**REQUIRED ACTION**
In the data below, find the line with "Task: Toggle favorite star next to Покупатели" and the line with "This screenshot has width=1200, height=737.", then restate both and every line between them exactly, minus the pictures.

Start of MATERIAL PROVIDED

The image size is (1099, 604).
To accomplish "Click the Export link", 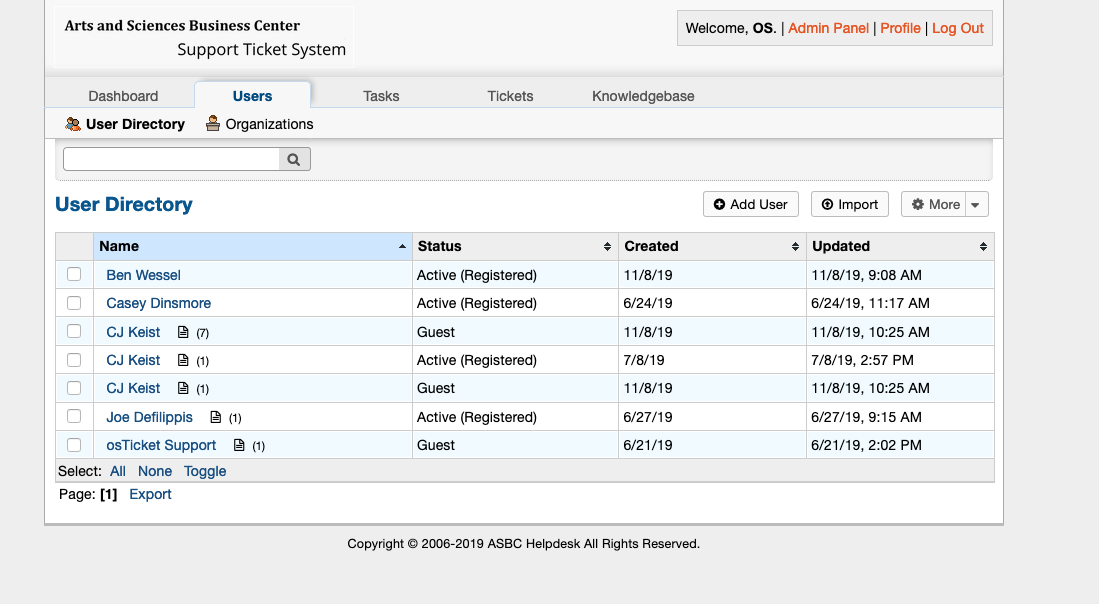I will [x=150, y=494].
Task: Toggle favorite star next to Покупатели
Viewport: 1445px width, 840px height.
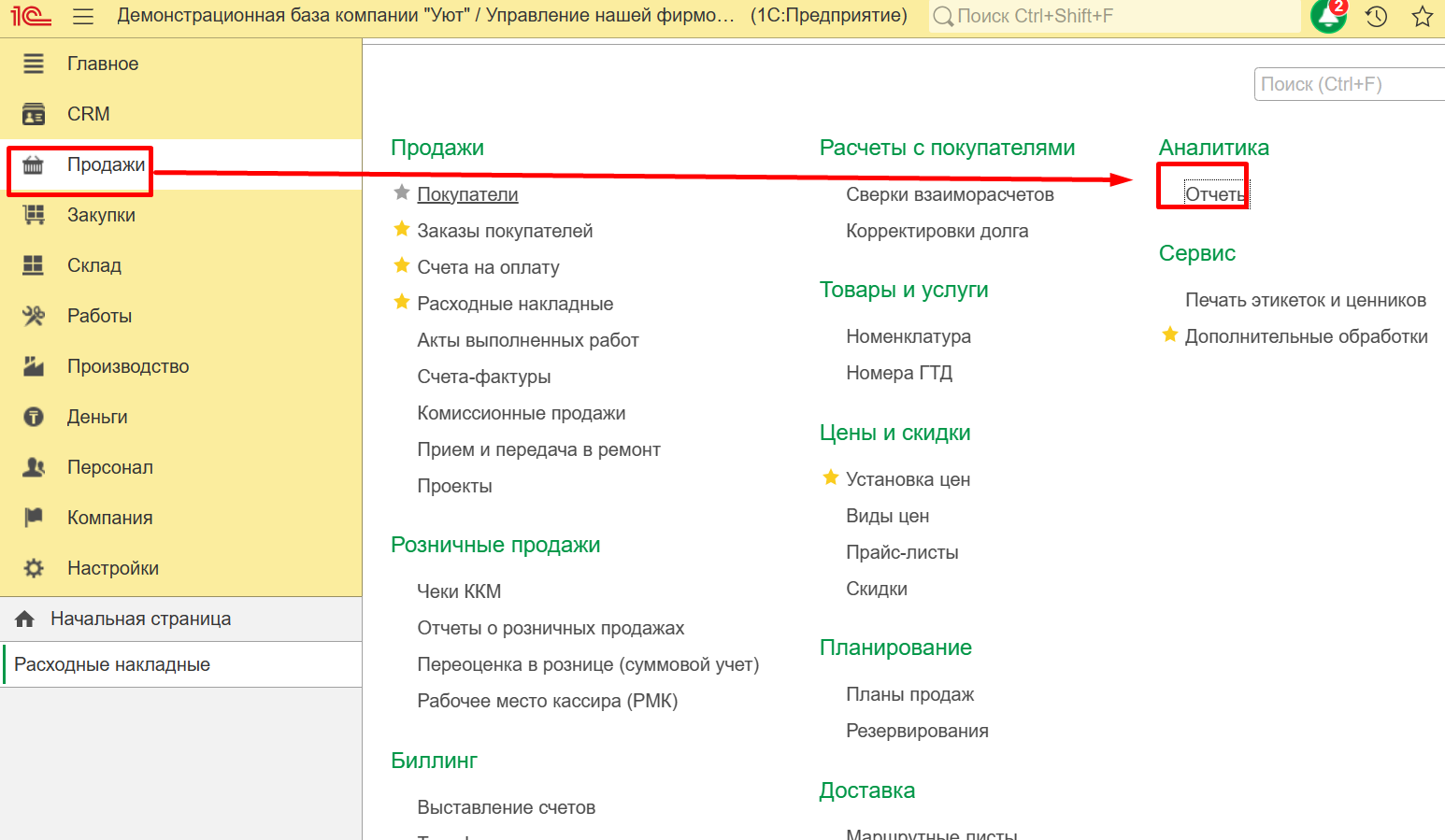Action: (402, 192)
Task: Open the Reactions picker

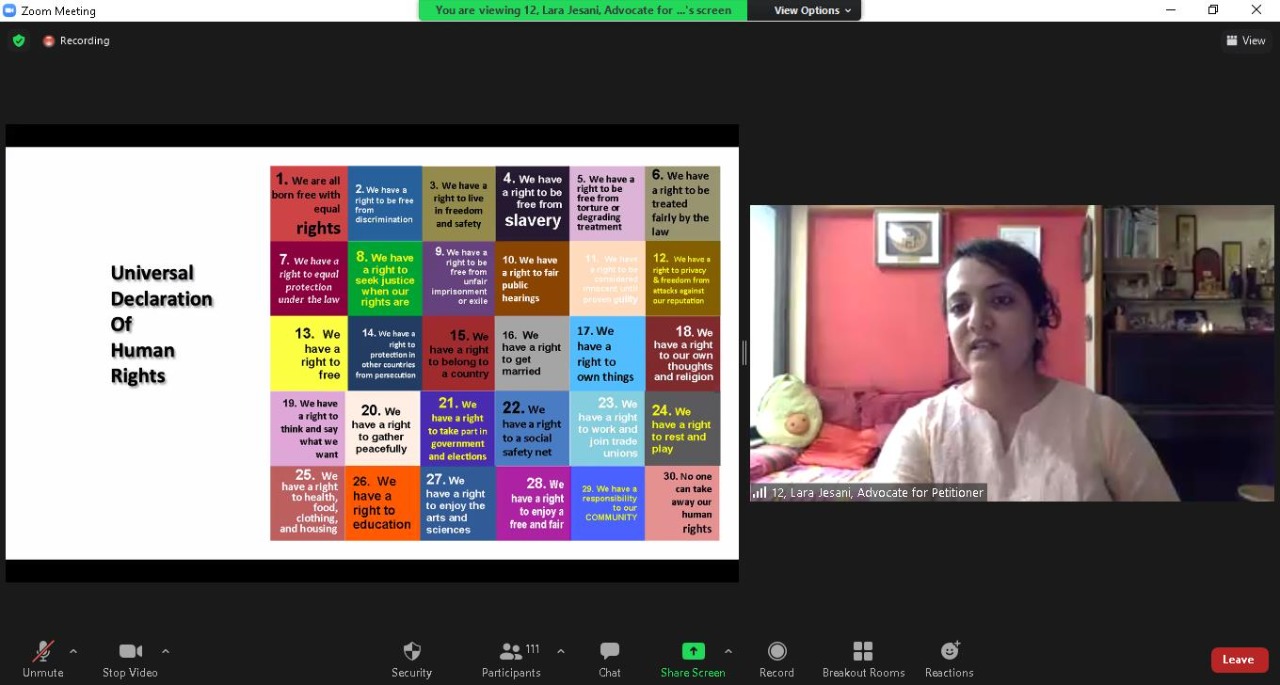Action: point(947,658)
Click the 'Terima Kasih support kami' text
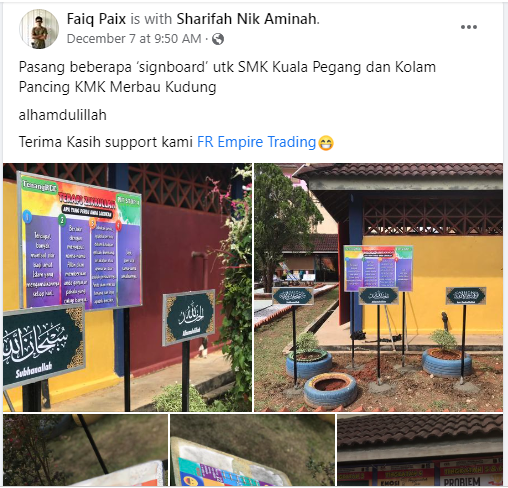 point(106,142)
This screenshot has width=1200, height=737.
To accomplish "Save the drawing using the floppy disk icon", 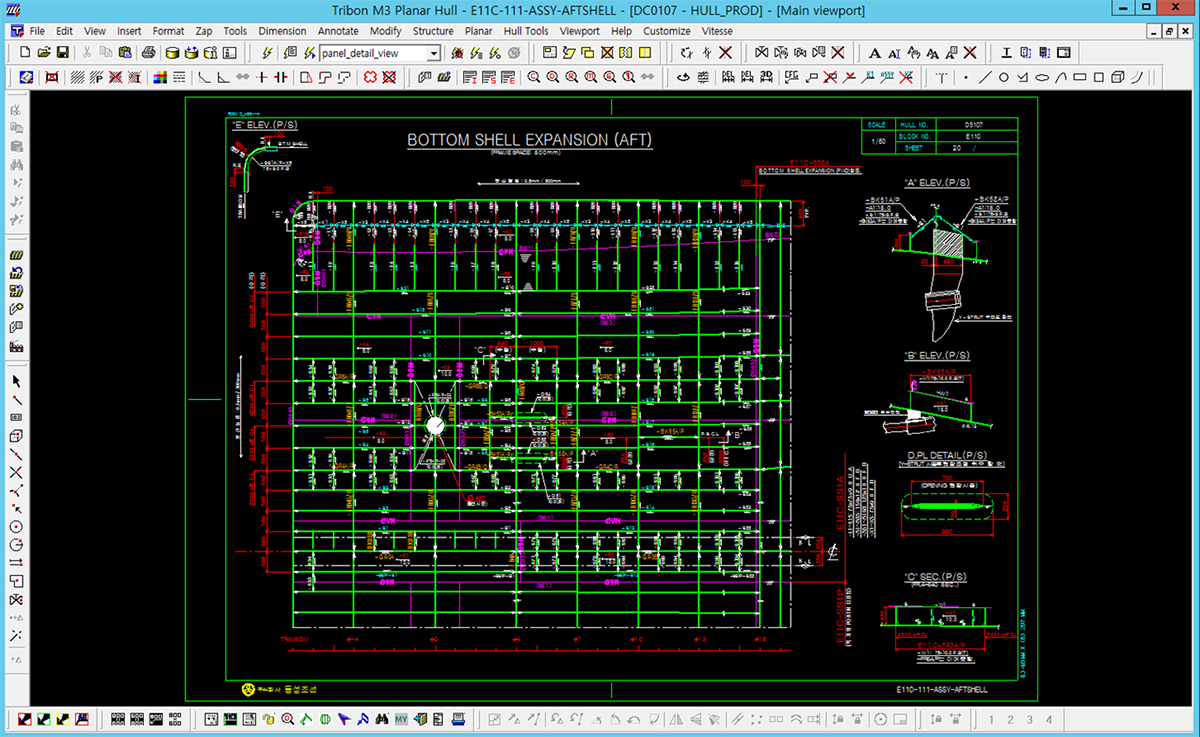I will pos(62,53).
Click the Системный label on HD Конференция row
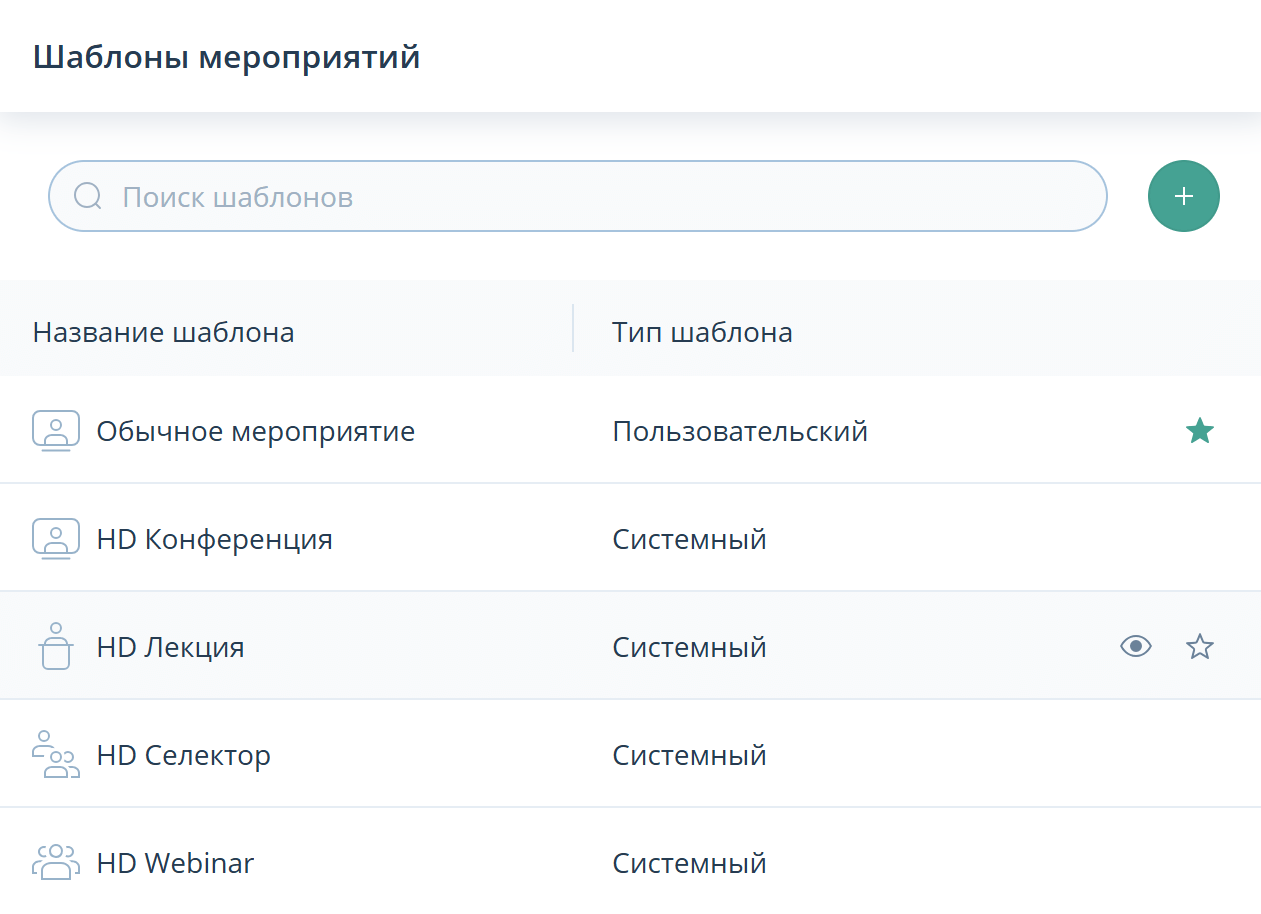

End of MATERIAL PROVIDED

**RESPONSE TO THIS EXERCISE**
Task: Toggle favorite star next to Покупатели
Viewport: 1445px width, 840px height.
Action: (402, 192)
Task: Open the Reactions picker

Action: point(947,658)
Click the 'Terima Kasih support kami' text
 point(106,142)
This screenshot has width=1200, height=737.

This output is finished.